CFD related optimization is a very demanding task in terms of computational resources. The key advantage of the adjoint solution based method is that it requires fewer design iterations regardless of the number of design parameters, and therefore drastically cuts the number of Design of Experiment (DOE) simulations in the optimization process.

A joint case study was made by Volkswagen and ESI Group on a HVAC (Heating Ventilation Air Conditioning) air duct using both the adjoint solver and a conventional optimization method. The adjoint solver demonstrated improvements in both HVAC performance and turn-a-round time.
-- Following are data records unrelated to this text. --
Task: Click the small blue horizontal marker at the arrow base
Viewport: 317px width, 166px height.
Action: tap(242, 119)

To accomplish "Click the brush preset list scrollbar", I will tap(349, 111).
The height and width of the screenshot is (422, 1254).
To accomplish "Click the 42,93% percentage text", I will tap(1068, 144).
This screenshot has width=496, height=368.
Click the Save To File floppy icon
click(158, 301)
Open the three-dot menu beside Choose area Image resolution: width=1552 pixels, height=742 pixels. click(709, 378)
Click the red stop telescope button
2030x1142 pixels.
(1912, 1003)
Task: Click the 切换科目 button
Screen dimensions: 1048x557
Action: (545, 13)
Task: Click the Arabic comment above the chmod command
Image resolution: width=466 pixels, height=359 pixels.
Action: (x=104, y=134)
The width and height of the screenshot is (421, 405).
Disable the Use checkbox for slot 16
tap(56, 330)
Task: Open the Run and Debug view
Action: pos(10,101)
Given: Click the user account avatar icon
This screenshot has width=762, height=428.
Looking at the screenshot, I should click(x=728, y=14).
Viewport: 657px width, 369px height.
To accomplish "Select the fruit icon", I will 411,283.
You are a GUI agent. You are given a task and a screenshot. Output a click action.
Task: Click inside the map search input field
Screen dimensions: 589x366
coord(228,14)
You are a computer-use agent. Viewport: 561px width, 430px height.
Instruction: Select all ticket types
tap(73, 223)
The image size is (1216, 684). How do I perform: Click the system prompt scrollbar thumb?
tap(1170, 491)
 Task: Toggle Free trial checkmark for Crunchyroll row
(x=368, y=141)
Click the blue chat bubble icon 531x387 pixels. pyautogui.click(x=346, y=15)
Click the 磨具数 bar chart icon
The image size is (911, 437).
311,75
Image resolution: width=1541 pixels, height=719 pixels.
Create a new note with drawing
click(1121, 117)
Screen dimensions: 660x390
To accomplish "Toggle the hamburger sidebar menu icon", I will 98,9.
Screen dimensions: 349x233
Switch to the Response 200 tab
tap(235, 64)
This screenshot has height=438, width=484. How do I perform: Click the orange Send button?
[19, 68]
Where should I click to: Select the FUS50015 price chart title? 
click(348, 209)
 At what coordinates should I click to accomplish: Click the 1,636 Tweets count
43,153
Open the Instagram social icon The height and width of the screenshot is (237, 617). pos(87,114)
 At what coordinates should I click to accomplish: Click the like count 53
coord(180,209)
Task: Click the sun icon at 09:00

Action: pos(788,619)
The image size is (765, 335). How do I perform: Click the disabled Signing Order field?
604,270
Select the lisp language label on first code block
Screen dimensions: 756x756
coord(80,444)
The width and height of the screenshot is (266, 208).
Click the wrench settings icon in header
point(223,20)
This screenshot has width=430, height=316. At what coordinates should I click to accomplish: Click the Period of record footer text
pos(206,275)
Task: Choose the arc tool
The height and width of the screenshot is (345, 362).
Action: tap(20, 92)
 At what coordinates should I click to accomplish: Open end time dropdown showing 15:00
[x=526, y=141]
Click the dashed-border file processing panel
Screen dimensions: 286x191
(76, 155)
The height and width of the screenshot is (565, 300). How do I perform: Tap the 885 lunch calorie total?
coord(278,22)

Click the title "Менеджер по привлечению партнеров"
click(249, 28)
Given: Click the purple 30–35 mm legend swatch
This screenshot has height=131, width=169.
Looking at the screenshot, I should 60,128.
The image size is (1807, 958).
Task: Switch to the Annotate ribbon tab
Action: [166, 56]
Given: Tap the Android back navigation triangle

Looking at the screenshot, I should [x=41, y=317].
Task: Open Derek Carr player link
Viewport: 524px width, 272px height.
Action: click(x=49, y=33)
It took two design iterations to achieve 20% reduction of the head loss, with automatic shape update in six hours. A single alternative conventional optimization solution required 600 design iterations (600 CFD solver runs) in order to achieve the same level of head loss reduction.

“The adjoint solver shows great potential to cut the number of prototypes in the entire design process. It is a major breakthrough for car designers who use CFD solutions. At Volkswagen, in collaboration with ESI Group’s engineers, we are looking very deeply into this method to extend the applications from the air duct, to aerodynamics drag/lift or yaw moment, aero-acoustics and engine intake port design etc.”, says Dr. C. Othmer, CAE Method Division, Volkswagen, Wolfsburg, Germany, who has presented the EUROGEN 2005 paper for aerodynamic shape optimization with ESI Group’s PAM-FLOW™ adjoint solver.

“ESI Group considers this adjoint solver as one of its strategic technologies for Simulation Based Design, to supply end users a transparent process within their simulation environment.” adds Dr. Ming Zhu, CFD Product Manager, ESI Group. “Today we are working with Volkswagen and other industrial partners across the world through joint studies to adapt and enhance our technologies for all our CFD solutions.”

ESI Group plans to have the PAM-FLOW™/AS product released by spring 2006.